Giulia Marchi from Verona took up the zero-waste challenge with passion when she moved to Cork to gain experience in garden design. “I am very lucky to have been raised in a household in my native Italy where our life was intertwined with nature, the environment and community.

Giulia Marchi: 'I have been more conscious, allowing me to be adaptive and apply new positive changes in my routine and habits.'
Giulia Marchi: "I have been more conscious, allowing me to be adaptive and apply new positive changes in my routine and habits."

I was influenced by a Ted Talk about how to live in a minimal way and the ZW routine and felt a calling. Since then, I have been more conscious, allowing me to be adaptive and apply new positive changes in my routine and habits — to make them more eco-friendly.

“Coming from a rural part of Italy, the food community is a huge part of our culture. I feel now more than ever, the system is changing. Huge supermarkets take away the interaction with the farmer or producer.

“I wish to purchase and support local farmers that work in a sustainable way. The ZW community are working so hard to get others involved through social media campaigns, talking to groups and educating people on how to live a sustainable life.”

Maintaining the ideal is not easy, and Giulia found she had to bend rather than break. “I had to give up collecting my waste into a jamjar (one a month). I didn’t want to force others living with me to take my path. To try to find cosmetics, shampoos and hygiene products is one thing, but maintaining them for as long as possible — this was tough. I use banana peels and chamomile tea bags for my skin and apple vinegar as a conditioner — it works perfectly.

“After I’ve made my oat-milk I use the waste from the oats as a face mask or I eat it! I would encourage others to find an inspirational blog that gives you a sense of being part of a greater movement — less of a weirdo in a world that produces so much waste.”

Barry Williams

Barry Williams lives in Greenmount in Cork city. He was deeply affected by a trip to Ethiopia where he saw that fashion garments donated in the West were often in such poor condition they were burned.

Barry Williams: 'I don't shop for entertainment anymore.'
Barry Williams: "I don't shop for entertainment anymore."

“I decided for Lent 2018 to live as minimalist, plastic-free, and ZW as possible. I have always enjoyed grocery shopping, reading where products are made. Now I factor in the packaging or preferably the lack of it. I certainly am buying less, therefore spending less. I don’t shop for entertainment anymore.
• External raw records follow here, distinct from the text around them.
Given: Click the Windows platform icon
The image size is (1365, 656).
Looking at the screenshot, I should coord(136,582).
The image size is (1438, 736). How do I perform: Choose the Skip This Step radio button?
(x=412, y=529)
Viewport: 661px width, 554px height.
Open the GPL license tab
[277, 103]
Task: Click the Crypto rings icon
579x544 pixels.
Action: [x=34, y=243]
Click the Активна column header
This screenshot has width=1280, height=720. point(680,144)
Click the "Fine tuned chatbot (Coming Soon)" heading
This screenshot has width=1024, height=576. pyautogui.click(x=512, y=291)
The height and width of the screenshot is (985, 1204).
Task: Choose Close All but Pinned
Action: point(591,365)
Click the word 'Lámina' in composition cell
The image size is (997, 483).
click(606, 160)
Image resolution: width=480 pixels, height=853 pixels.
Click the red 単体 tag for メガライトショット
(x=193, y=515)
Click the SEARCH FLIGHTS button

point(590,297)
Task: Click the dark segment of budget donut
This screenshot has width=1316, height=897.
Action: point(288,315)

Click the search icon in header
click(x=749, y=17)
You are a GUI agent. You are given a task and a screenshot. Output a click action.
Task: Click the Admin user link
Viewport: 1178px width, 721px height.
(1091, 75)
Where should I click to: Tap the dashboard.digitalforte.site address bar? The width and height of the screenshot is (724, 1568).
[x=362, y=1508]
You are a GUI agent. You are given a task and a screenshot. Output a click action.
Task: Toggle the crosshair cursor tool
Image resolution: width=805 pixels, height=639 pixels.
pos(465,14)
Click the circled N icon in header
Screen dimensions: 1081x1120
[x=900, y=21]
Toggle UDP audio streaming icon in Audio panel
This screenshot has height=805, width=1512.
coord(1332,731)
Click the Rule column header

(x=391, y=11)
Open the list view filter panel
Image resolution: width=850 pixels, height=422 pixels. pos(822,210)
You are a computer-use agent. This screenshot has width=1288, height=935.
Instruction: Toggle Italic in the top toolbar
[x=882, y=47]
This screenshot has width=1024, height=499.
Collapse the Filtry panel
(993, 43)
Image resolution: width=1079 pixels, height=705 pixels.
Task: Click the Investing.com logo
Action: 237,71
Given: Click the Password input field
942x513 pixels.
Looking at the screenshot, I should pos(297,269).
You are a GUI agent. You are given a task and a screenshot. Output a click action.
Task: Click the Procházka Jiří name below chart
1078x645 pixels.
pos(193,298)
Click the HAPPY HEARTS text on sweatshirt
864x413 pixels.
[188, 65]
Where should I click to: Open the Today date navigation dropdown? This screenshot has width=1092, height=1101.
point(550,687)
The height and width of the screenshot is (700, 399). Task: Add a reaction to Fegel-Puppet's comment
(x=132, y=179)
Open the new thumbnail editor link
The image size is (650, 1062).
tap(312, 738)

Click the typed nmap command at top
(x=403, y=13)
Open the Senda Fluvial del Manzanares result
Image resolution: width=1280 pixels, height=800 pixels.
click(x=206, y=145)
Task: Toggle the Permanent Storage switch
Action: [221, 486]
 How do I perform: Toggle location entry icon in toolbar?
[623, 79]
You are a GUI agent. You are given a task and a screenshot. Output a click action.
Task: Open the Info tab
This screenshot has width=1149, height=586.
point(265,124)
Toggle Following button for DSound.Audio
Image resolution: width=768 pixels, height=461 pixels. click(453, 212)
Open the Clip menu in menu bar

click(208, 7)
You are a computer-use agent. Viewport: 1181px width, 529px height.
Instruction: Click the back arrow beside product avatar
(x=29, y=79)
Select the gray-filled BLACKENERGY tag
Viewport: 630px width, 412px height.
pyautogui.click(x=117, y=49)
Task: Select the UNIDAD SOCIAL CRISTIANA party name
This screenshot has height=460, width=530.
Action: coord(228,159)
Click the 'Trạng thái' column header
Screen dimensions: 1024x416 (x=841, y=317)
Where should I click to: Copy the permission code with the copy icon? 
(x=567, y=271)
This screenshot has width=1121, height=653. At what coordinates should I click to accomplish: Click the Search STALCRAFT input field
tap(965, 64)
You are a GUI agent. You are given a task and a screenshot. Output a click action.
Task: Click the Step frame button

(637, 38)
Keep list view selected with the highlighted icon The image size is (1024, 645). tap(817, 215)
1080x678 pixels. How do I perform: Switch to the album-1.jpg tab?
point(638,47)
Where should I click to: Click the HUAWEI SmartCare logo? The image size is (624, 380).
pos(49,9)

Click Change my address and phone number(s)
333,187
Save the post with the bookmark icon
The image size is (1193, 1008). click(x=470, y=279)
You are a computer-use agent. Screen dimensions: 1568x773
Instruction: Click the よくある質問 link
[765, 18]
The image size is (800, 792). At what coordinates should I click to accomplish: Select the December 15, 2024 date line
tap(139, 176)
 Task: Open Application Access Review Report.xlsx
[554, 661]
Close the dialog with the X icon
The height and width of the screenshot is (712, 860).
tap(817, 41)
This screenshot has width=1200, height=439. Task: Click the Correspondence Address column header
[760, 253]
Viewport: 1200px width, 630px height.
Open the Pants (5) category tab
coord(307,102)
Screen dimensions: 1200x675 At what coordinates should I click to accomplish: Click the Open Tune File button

“What I bring into the house ideally is long-lasting, reusable and at the end of its life highly recyclable. Many of us fall into the trap when we start on this journey of thinking we need the ZW lunch box or reusable cutlery box, but most likely you already have a lunch box at home and you have cutlery in the cupboard — use them. Email stores and companies and give them that feedback. Almost all are trying to reduce packaging.”

In 2019, Barry’s New Year’s resolution was to not buy any clothes. “I gave myself one free pass for my sister’s wedding, but bought a suit I felt I could re-wear for work. For the entire year I didn’t buy any clothes and I found I still hadn’t worn half the clothes in my wardrobe. Rather than buying new, I brought my existing clothes to alteration shops in Cork.

“Clothing is a huge drain on resources — the volume of water needed to grow cotton, the pollution in rivers caused by dying fabrics. Synthetic fabrics also shed micro-plastics that end up in our waste water system. The overarching aim for me is to ensure I send as little waste as possible to landfill, while also drawing as little as possible from the Earth.”